9.2 Each Contracted Processor may retain Company Personal Data to the extent required by Applicable Laws and only to the extent and for such period as required by Applicable Laws and always provided that Customer shall ensure the confidentiality of all such Company Personal Data and shall ensure that such Company Personal Data is only Processed as necessary for the purpose(s) specified in the Applicable Laws requiring its storage and for no other purpose.

9.3 Customer shall provide written certification to Company that it has fully complied with this section 10.

10. Liability

10.1 Notwithstanding anything else in the Agreement, the total liability of either party towards the other party under or in connection with this DPA will be limited to the maximum monetary or payment-based amount at which that party’s liability is capped under the Agreement (for clarity, any exclusion of indemnification claims from the Agreement’s limitation of liability will not apply to indemnification claims under the Agreement relating to the Data Protection Laws).

11. General Terms

Governing law and jurisdiction

11.1.1 the parties to this Addendum hereby submit to the choice of jurisdiction stipulated in the Principal Agreement with respect to any disputes or claims howsoever arising under this Addendum, including disputes regarding its existence, validity or termination or the consequences of its nullity; and

11.1.2 this Addendum and all non-contractual or other obligations arising out of or in connection with it are governed by the laws of the country or territory stipulated for this purpose in the Principal Agreement.

Order of precedence

11.2 Nothing in this Addendum reduces Customer's obligations under the Principal Agreement in relation to the protection of Personal Data or permits Customer to Process (or permit the Processing of) Personal Data in a manner which is prohibited by the Principal Agreement.
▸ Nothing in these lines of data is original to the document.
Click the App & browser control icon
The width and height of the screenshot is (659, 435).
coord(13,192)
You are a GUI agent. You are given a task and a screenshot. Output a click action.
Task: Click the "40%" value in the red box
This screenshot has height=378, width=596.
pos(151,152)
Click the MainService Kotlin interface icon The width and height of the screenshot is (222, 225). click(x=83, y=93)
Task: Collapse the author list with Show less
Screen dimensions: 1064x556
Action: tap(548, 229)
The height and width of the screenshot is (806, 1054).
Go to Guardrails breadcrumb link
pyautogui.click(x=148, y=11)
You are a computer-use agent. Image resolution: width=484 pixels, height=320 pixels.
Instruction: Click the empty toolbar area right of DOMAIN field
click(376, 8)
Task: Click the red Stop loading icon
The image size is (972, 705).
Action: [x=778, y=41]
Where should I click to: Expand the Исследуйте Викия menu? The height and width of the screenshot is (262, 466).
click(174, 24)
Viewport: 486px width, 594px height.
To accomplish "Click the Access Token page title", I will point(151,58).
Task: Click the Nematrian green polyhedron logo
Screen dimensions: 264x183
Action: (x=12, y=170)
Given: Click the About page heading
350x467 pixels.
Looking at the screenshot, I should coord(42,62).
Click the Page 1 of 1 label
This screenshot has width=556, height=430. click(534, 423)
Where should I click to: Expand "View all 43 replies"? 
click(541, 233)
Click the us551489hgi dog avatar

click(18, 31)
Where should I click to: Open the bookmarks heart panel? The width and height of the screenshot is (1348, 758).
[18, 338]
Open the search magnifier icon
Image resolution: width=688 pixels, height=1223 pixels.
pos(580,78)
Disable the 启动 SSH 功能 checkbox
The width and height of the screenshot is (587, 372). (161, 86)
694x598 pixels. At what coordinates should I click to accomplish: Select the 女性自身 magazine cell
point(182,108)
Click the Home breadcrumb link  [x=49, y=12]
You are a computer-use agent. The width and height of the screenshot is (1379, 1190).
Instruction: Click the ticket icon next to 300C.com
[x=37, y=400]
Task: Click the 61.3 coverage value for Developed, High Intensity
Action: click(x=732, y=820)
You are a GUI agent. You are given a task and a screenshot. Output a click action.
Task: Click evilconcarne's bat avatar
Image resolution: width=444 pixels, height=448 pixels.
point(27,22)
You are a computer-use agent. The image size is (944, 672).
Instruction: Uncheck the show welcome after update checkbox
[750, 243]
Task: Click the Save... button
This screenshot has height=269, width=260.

In the event of inconsistencies between the provisions of this Addendum and any other agreements between the parties, including the Principal Agreement and including (except where explicitly agreed otherwise in writing, signed on behalf of the parties) agreements entered into or purported to be entered into after the date of this Addendum, the provisions of this Addendum shall prevail.

Changes in Data Protection Laws

11.3 Company may propose any variations to this Addendum which Company reasonably considers to be necessary to address the requirements of any Data Protection Law.

11.4 If Company gives notice under section 11.4, the parties shall promptly discuss the proposed variations and negotiate in good faith with a view to agreeing and implementing those or alternative variations designed to address the requirements identified in Company's notice as soon as is reasonably practicable.

Severance

11.5 Should any provision of this Addendum be invalid or unenforceable, then the remainder of this Addendum shall remain valid and in force. The invalid or unenforceable provision shall be either (i) amended as necessary to ensure its validity and enforceability, while preserving the parties’ intentions as closely as possible or, if this is not possible, (ii) construed in a manner as if the invalid or unenforceable part had never been contained therein.